改正民法ではこの点について、虐待やDVのおそれがある場合には「裁判所は単独親権にしなければならない」と定めていますが、シングルマザーを支援するNPO法人「しんぐるまざあず・ふぉーらむ」の小森雅子理事長は、「相談の中でDVや虐待があるケースは想像以上に多い。早期離婚を望む当事者が、DVやモラハラをしてくる相手から、『共同親権にするなら離婚する』と言われ、受け入れてしまうことがないかを心配している」と話します。精神的なDVで客観的な証拠がないというケースもあるといいます。
また、離婚成立後にも共同親権の申し立てができるため、子どものためではなく、離婚相手に絡むために共同親権を申し立てるなど「つきまといのためのツール」が増えるのではないかという危惧もあります。
不安な人は1人で悩まず「まず弁護士や支援窓口に相談を」
こうした不安の声に対し、法務省の担当者は「まず離婚協議は、お互い対等な立場で話し合いが出来ることを前提としている。DV被害に遭っている方は無理に当事者だけで協議せずに早めに弁護士や支援窓口に相談してほしい」と話します。
DV被害に遭っている場合、都道府県の「配偶者暴力相談支援センター」に相談に行くと、一時保護や情報提供を受けられるほか、相談記録がDV被害の証拠になり得ます。また、無料で法律相談ができる「法テラス」では、一定の基準を満たすと弁護士の依頼料など費用を利息なしで立て替えてもらえる制度があります。
離婚事件に詳しいアディーレ法律事務所の近藤姫美弁護士は「精神的なDVなど依頼者が『証言しかない』と思い込んでいるケースでも、話を聞いていくと何らかの証拠を出せる場合がある」といいます。
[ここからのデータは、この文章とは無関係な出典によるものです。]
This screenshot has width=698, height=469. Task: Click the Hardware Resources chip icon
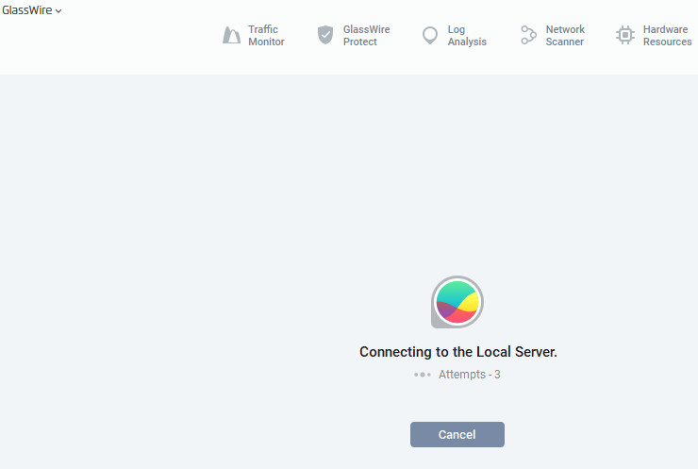click(x=624, y=36)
また、そうでない場合にも「家庭裁判所の調査官調査を入れることで、調査官が父、母、子どもそれぞれに直接話を聞くと、お互いに何を話したかわからない状態で聞いても、証言が一致する部分が出てくる。この調査により暴力の事実などが引き出されることもあるし、嫌がらせ目的の場合はそのことが透けることもある」と指摘。家庭の事情によって出来ることはケースバイケースなので、離婚事件を多く取り扱う弁護士に相談するよう呼びかけています。